Wednesday, October 3, 2007

undefined (terms)

As we have discussed in class through personal experience and narrative, the purpose of mapping the self is both a metaphorical sense and a physical sense.
King’s short story is not a typical narrative. The story frequently bounces from subject, and revolves around different time periods. The reader becomes disoriented through this technique. Yet this form connects directly to the message King creates with the boy and his mother. As the mother constantly states she is Blackfoot and refuses to label herself as American or Canadian, she is refusing to define herself and trapping herself into one “box”. Her message conveys that there is more than simply American and Canadian, and people should see that there are alternatives. Not only, are there alternatives, but there is also ambiguous. This “other” is not a label, a box or a restriction. It is room to add, subtract and develop the person or an area. King is revolting against the restriction which does not allow for growth, but is only negative motionlessness.
Within the individual, can we fully connect the concept of mapping oneself physically and conceptually. Both aspects are interrelated, but the link between the actual and metaphorical relies in the person. By mapping, however, are we forcing ourselves into a specific role or geographical area that cannot be altered or congealed. Physically, mapping restricts an area and labels it a certain name or surrounding, without room to interpret or grow.

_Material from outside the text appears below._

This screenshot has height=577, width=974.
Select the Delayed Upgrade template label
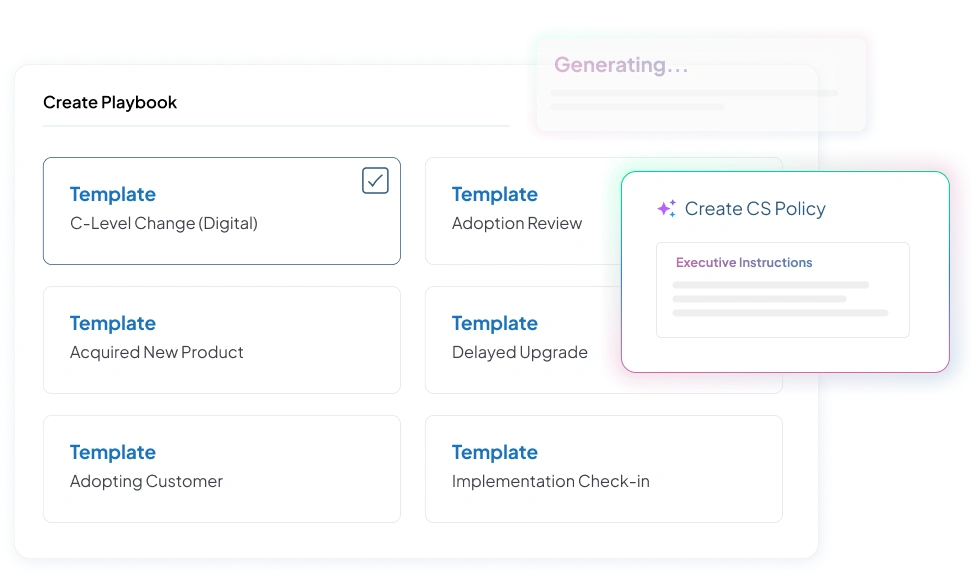519,353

It is defined by the pictures and writing physically defined. From this mapping, an individual can define himself/herself as a specific gender, nationality, religion, and race, but again this labeling is also a restriction that can be viewed as a disconnect. These restrictions form borders and enable static thinking and restrictions to be a constant within the individual and the area. Mapping appears to be a specifically termed, and the humans, culture, nature are confined within that space to an exact region with no room for growth. Yet, there is an alternative perspective to mapping that can serve a positive outlook to this restriction deemed by map; bridges can be formed to link regions to regions.
However, bridges still lack integration or ambiguity that can suggest further growth, development and continual assimilation. Haufo’o is similar to this point because he does not want to be labeled and in affect restricted to specifics based on a map or human perspective. King is suggesting that the uncertainty, the space between defined and undefined, should be valued. Also, he is pointing out that ambiguity exists.